ただし、アダパレンはニキビ治療外用薬ですので、ニキビの薬としてしか処方いたしません。

 

外用レチノイドで気を付ける点は

・妊娠中は禁忌 という点でしょうか。

内服レチノイドには催奇形性があるため絶対禁忌ですが、外用剤では数10gの経口摂取(!しないよね)をしないと影響はないとされています。
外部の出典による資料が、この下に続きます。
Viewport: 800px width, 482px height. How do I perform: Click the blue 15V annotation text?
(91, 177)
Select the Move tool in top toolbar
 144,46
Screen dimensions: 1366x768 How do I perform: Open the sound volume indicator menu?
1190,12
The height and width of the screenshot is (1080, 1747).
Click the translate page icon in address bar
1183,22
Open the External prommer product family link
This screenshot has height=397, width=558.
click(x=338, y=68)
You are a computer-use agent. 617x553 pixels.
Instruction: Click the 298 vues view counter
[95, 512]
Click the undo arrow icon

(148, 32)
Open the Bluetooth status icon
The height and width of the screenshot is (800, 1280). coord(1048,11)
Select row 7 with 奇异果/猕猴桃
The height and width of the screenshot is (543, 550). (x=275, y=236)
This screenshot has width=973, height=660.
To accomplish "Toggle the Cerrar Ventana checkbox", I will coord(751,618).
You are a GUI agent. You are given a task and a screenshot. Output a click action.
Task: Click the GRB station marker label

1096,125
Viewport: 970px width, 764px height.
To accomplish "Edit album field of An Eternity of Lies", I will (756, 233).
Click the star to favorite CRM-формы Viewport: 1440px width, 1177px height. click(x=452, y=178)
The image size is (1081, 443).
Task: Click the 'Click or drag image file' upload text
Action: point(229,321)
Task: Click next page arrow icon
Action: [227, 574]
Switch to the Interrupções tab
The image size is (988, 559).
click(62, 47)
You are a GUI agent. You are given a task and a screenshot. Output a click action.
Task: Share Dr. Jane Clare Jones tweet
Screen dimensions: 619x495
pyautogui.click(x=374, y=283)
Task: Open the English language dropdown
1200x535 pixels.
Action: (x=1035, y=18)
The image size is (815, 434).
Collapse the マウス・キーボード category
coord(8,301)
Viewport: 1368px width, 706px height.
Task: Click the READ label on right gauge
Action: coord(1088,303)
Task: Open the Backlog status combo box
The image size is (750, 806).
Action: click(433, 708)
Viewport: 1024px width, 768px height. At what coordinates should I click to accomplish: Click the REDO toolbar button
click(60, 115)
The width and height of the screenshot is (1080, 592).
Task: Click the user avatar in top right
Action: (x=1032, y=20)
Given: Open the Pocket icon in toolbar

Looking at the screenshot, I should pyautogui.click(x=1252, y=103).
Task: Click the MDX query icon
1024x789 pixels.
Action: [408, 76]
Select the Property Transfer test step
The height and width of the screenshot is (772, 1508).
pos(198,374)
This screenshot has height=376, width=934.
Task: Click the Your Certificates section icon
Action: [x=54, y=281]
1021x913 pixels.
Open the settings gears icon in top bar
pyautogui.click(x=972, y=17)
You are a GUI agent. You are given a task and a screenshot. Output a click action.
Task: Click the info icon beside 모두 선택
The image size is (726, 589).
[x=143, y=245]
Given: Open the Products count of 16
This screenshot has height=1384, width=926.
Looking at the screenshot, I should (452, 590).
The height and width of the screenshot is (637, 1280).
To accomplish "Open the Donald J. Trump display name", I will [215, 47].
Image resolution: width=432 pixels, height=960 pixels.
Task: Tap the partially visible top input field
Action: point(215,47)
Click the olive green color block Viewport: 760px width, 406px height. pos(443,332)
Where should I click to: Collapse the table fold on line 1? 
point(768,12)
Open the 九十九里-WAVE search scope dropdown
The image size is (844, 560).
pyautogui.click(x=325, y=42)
ですが一応禁忌です。

 

【対象疾患】

シミ全般;日光性色素斑,肝斑,炎症後色素沈着 いずれも有効です。

 

【治療プロトコル

塗布期間は4~8週間とされていて、

1) 漂白期間:4週間

トレチノインゲル,HQ軟膏を併用し,

局所に存在する色素の積極的な漂白を図る時期

2) 治癒期間:4週間

トレチノインゲルによって起きた皮膚炎による炎症後色素沈着を残さないように,

HQ軟膏塗布を継続する治癒期間

 

とを分けて,継時的な治療をすすめる方法が提唱されています。

 

 

【塗布方法】

洗顔または入浴後、

①十分にお顔を保湿

②HQを全顔に塗布

③トレチノインは1日1~2回 シミの部分にスポットで外用する。

ことが基本なのですが、

 

全顔に色素斑がある場合は

0.1%トレチノインジェルを化粧水で希釈後

全顔に塗布してから気になる部分にHQを外用する

方法もあります。

 

【治療経過】

トレチノインゲルを塗布後、程度の差はあれ

「紅斑:あかくなる」「鱗屑:かさかさする」「刺激感:ひりひりする」

という副反応が出てきます。

「わずかにピリピリする」程度の作用を継続するのが良いと思われます。

・色素斑が改善し赤みだけの症状になればトレチノインを中止し

HQだけの治療にしたらよいでしょう。

またはレチノイドを短時間外用し、洗い流す方法でもよいでしょう。

・4週間トレチノイン+HQ、その後の4週間HQ外用療法を1クールとして、

トレチノインはトータルで2か月間休薬後、同じクールを繰り返してもよいでしょう。

・とても日に焼けやすく紫外線感受性が増しますので、

丁寧な日焼け止めの外用をお願いします✨

 

日焼け止めの選び方と使用法についてはまた日を改めて書こうとおもいます。

 

とりあえずこのくらいでしょうか、

さて、今日はおやすみですがラジオ収録と乾癬の講演会座長があります、

また告知致します、

よろしくお願いします🌞

 

 

 

※この文章に書かれた内容と経過は筆者の経験と知識に基づいたもので、

必ずしもすべての症例に当てはまるわけではありません。